Es ist doch immer wieder eine Freude und simultan eine weitere Bestätigung dafür, warum man sich über all die Jahre so derart intensiv mit dem Medium Film auseinandergesetzt hat, Stunden über Stunden im Kino und vor der heimischen Mattscheibe verbrachte, wenn man mal wieder Zeuge einer handfesten Überraschung werden darf. „The Gambler – Ein Spiel. Sein Leben“ von Rupert Wyatt hat das Zeug dazu, für Verblüffung zu sorgen, Gesetz dem Fall, man lässt sich auf den Film, seine Mentalität, seinen inneren Flow ein, denn einfach macht er es einem letzten Endes nicht. Das Autorenduo um James Toback und William Monaghan jedenfalls zeigte sich dafür verantwortlich, den existenzialistischen New-Hollywood-(Semi-)Klassiker „Spieler ohne Skrupel“ mit James Caan zu modernisieren. Dass man die Geschichte um ihre drängende Schwere entschlackte, dürfte weniger absonderlich erscheinen, dass „The Gambler – Ein Spiel.

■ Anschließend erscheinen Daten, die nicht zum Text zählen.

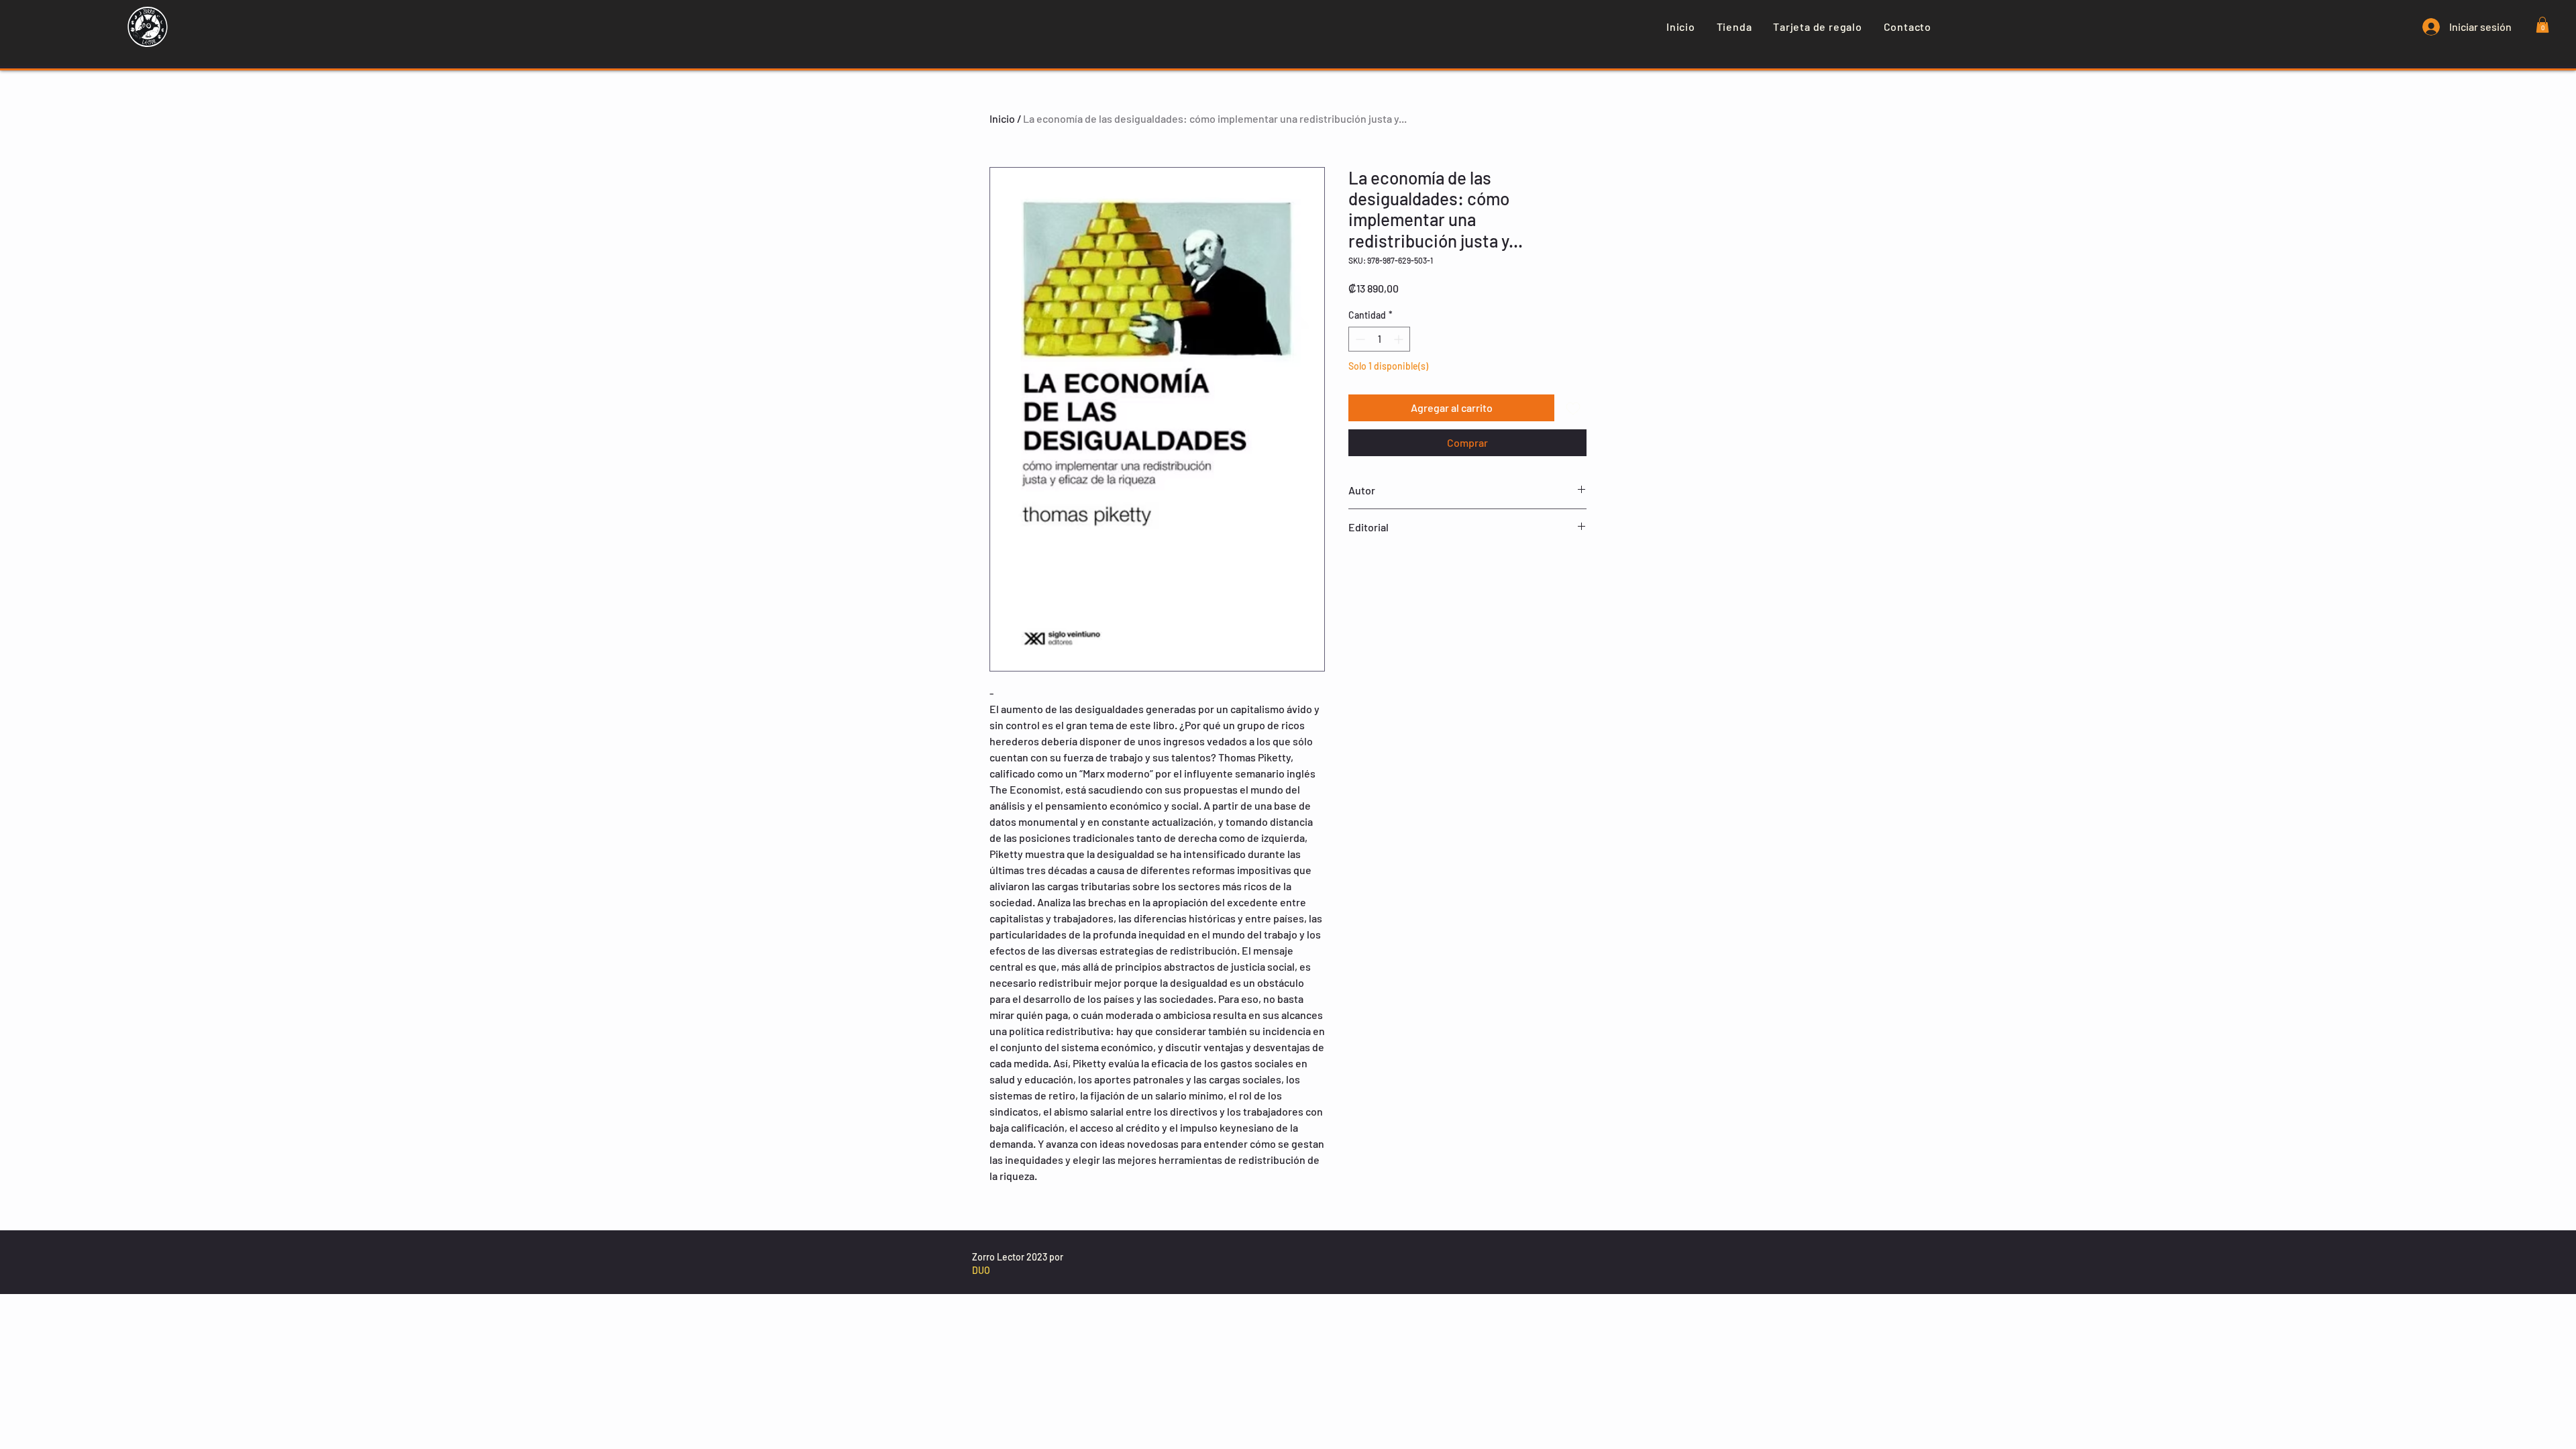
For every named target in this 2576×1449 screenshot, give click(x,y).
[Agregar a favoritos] (1573, 407)
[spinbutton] (1379, 339)
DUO (981, 1270)
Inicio (1002, 118)
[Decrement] (1358, 339)
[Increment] (1399, 339)
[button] (2542, 25)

Sein Leben“ aber doch permanent darauf intendiert, seinen eigenen Kopf durchzusetzen, selbst wenn ihn dafür durch die Wand brechen muss, kommt so unverhofft wie erfreulich.

Die Grundstory, also der rote Faden, der sich durch den gesamten Film schlängelt, könnte in seiner High-Concept-Formulierung nicht konventioneller respektive banaler daherkommen: Ein pathologischer Glücksspieler steht in der Kreide zweier äußerst unangenehmer Kredithaie (Michael K. Williams, John Goodman) und hat genau sieben Tage Zeit, das geliehene Geld aufzubringen, ansonsten erwartet ihn sein blaues Wunder. Kennt man so und hat man so auch eigentlich schon längst satt. „The Gambler – Ein Spiel. Sein Leben“ zielt jedoch nicht darauf ab, diese eher unterfordernde Geschichte möglichst reißerisch zu artikulieren, damit alle Klischees und Stereotypen auch wie auf dem Silbertablett bedient werden. Vielmehr erweist sich das Drehbuch als selbstsichere Menage aus vielerlei Genres: „The Gambler – Ein Spiel. Sein Leben“ ist da dem introspektiven Charakter-Drama ebenso zugeneigt, wie dem schroff-pulpigen Gangster-Thriller. Dass es aufgrund dieser nicht immer ganz runden Konstellation ein eher durchwachsenes Kritiker-Echo zu rezipieren gab, mag nachvollziehbar sein, erweckt aber auch wiederholt den Eindruck feuilletonistischer Verbissenheit.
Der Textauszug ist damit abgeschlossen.